While the world focuses on the COVID-19 crisis, climate change continues to advance. The consequences are devastating and becoming more so – and that includes for the pandemic response itself.
There is no doubt that natural disasters are increasing in frequency and intensity as a result of climate change. This year alone, Australia grappled with its most destructive bushfires on record. East African countries have been battling the worst outbreak of desert locusts in decades. The Solomon Islands, Vanuatu, Fiji, and Tonga were hit by a category 5 tropical cyclone. Europe has blistered under a record-breaking heat wave. My country, the Philippines, has faced intense flooding, and typhoon season is far from over.
Such hazards, scientists warn, are likely to intersect with the COVID-19 outbreak and the public-health response, including by compounding stress on health-care systems, depleting emergency-response resources, and undermining people’s ability to adhere to social distancing. They will exacerbate and be exacerbated by both the unfolding economic crisis and long-standing socioeconomic disparities, both within countries and across regions.
The recent typhoon in the Philippines illustrates the challenges ahead. Strong winds and severe flooding forced many to break quarantine and flee to cramped evacuation centres, where social-distancing protocols are virtually impossible to maintain. Distancing rules have complicated the rescue of some 200,000 people who are at risk from flooding or landslides. The number of people in need of aid – already significant during lockdown – has increased substantially. And already resource-constrained hospitals are expected to be overwhelmed further by a surge of patients with infectious diseases that are likely to proliferate as climate change progresses, such as dengue and leptospirosis.
To be sure, COVID-19 has, to some extent, curbed humanity’s impact on the environment. During the last three months, private cars stayed parked, factories curtailed operations, and power plants stopped burning coal. As a result, carbon dioxide emissions have fallen dramatically – even returning to 2010 levels. Urban air pollution has dissipated, with many revelling in the return of blue skies over chronically smoggy megacities, and in reports of wild animals wandering through empty city streets.
Such developments have fed the narrative that the pandemic is giving Mother Earth a much-needed break. But, even if true, the respite will be brief, and does little to change our long-term climate trajectory.

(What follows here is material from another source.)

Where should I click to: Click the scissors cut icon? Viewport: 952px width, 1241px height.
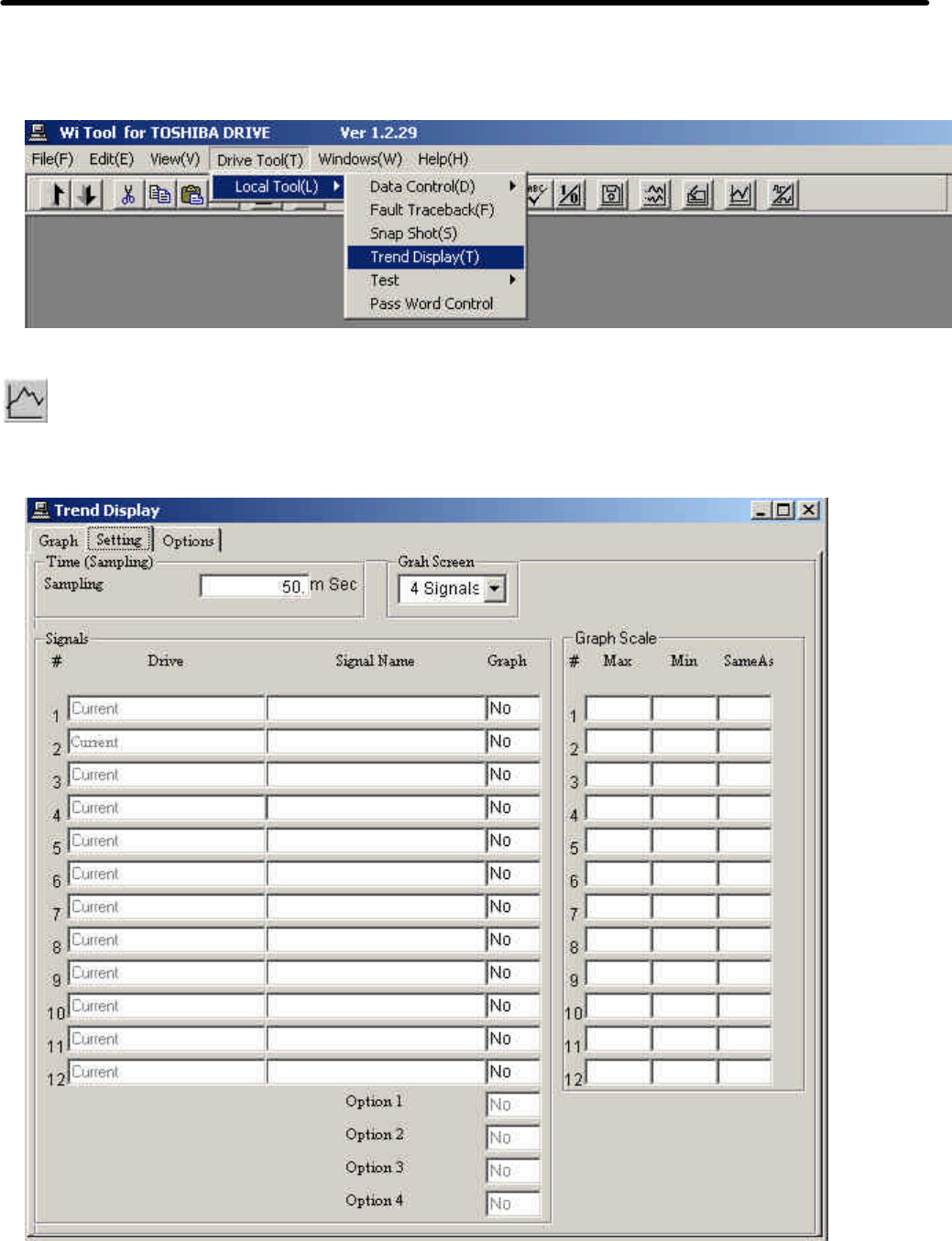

In fact, the same researchers who reported that COVID-19 lockdowns had caused emissions to drop also reported that, when lockdowns have been eased, emissions immediately rose. They predict that the pandemic will reduce total emissions in 2020 by 13 percent, at most, and only if some restrictions remain in place worldwide until the end of the year. Once we return to the pre-pandemic “normal,” so will emissions.
Sustaining lockdowns – which disproportionately hurt the poorest and most vulnerable – is not the answer. A pandemic paralyzes economies, exacerbates inequality, and ends (or upends) people’s lives. It must not be viewed as a chance for the planet to “breathe,” or an environmental blessing in disguise. It certainly isn’t an automatic route to healthy and equitable decarbonisation.
But this does not mean that the pandemic cannot spur progress. Securing a healthier, more sustainable, and more equitable future – unmarred by ever-more health crises and other disasters – can be achieved only with gradual, intentional, and planned decarbonisation and inclusive resilience-building. Here, the COVID-19 recovery plans and economic-stimulus packages being proposed by governments, businesses, and international organisations are a good place to start.
The pandemic has revealed how woefully unprepared our health systems are for shocks and stresses in all forms, whether the short-term surge in COVID-19 infections or the long-term health consequences of climate change. As governments invest in upgrading and strengthening health systems, they must incorporate climate-adaptation and mitigation objectives.
The same goes for investments, both public and private, in boosting resilience. As global health authorities and environmental advocates have argued, only when leaders and decision-makers ensure that all aspects of the COVID-19 recovery are “healthy and green” can the post-pandemic “new normal” be one that protects the planet and all its people.
Because both the pandemic and climate change are global challenges, with no regard for political borders, international cooperation is essential. The United Nations Climate Change Conference (COP26) that was supposed to take place in Scotland this November was postponed to 2021. But this should not be allowed to impede progress.
Instead, the delay should be regarded as an opportunity for leaders to do their homework and lay the groundwork for a conference that places health considerations at the centre of climate negotiations. The 2015 Paris climate agreement mentioned the word “health” only once – in the preamble. COP26 must give rise to an even more ambitious plan combining climate and health imperatives.
“Flatten the curve” was the mantra of the early COVID-19 response. To avoid overwhelming health-care systems and to buy time to increase their capacity, populations needed to take action to slow the spread of the virus. We should apply the same logic to climate action today, by flattening the curve of greenhouse-gas (GHG) emissions and our broader ecological footprint, in order to buy time to build sustainable systems.
The difference, of course, is that, unlike health care, the planet’s thresholds cannot be changed. We are the ones who must adjust. The pandemic won’t save us, but it could be the catalyst we need to save ourselves.